### Your goal
Could you write the entries out again, exactly as they appear?

<<<<

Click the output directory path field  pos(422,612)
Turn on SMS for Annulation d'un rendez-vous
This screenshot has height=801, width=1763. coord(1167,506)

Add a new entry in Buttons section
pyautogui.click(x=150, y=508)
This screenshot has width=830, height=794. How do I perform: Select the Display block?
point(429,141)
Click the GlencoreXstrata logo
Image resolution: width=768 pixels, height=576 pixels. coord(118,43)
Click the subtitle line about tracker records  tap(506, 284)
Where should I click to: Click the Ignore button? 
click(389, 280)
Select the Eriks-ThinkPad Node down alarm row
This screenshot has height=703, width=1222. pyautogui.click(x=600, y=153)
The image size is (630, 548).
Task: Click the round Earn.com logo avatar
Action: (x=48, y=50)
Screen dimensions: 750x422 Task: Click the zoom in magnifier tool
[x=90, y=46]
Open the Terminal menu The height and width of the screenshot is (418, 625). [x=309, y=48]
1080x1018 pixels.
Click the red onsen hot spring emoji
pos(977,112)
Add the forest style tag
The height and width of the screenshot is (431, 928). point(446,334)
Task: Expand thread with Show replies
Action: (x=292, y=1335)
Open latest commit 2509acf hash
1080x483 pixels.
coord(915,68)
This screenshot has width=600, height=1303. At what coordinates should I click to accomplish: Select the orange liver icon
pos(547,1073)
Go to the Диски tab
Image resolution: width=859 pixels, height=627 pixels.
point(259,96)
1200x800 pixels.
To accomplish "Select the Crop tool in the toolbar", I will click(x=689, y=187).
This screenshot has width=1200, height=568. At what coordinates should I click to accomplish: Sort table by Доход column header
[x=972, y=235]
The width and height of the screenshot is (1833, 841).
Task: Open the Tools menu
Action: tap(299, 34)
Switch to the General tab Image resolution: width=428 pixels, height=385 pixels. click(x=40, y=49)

>>>>

### Task result
Click the output directory path field  pos(422,612)
Turn on SMS for Annulation d'un rendez-vous
This screenshot has height=801, width=1763. coord(1167,506)

Add a new entry in Buttons section
pyautogui.click(x=150, y=508)
This screenshot has width=830, height=794. How do I perform: Select the Display block?
point(429,141)
Click the GlencoreXstrata logo
Image resolution: width=768 pixels, height=576 pixels. coord(118,43)
Click the subtitle line about tracker records  tap(506, 284)
Where should I click to: Click the Ignore button? 
click(389, 280)
Select the Eriks-ThinkPad Node down alarm row
This screenshot has height=703, width=1222. pyautogui.click(x=600, y=153)
The image size is (630, 548).
Task: Click the round Earn.com logo avatar
Action: (x=48, y=50)
Screen dimensions: 750x422 Task: Click the zoom in magnifier tool
[x=90, y=46]
Open the Terminal menu The height and width of the screenshot is (418, 625). [x=309, y=48]
1080x1018 pixels.
Click the red onsen hot spring emoji
pos(977,112)
Add the forest style tag
The height and width of the screenshot is (431, 928). point(446,334)
Task: Expand thread with Show replies
Action: (x=292, y=1335)
Open latest commit 2509acf hash
1080x483 pixels.
coord(915,68)
This screenshot has width=600, height=1303. At what coordinates should I click to accomplish: Select the orange liver icon
pos(547,1073)
Go to the Диски tab
Image resolution: width=859 pixels, height=627 pixels.
point(259,96)
1200x800 pixels.
To accomplish "Select the Crop tool in the toolbar", I will click(x=689, y=187).
This screenshot has width=1200, height=568. At what coordinates should I click to accomplish: Sort table by Доход column header
[x=972, y=235]
The width and height of the screenshot is (1833, 841).
Task: Open the Tools menu
Action: tap(299, 34)
Switch to the General tab Image resolution: width=428 pixels, height=385 pixels. click(x=40, y=49)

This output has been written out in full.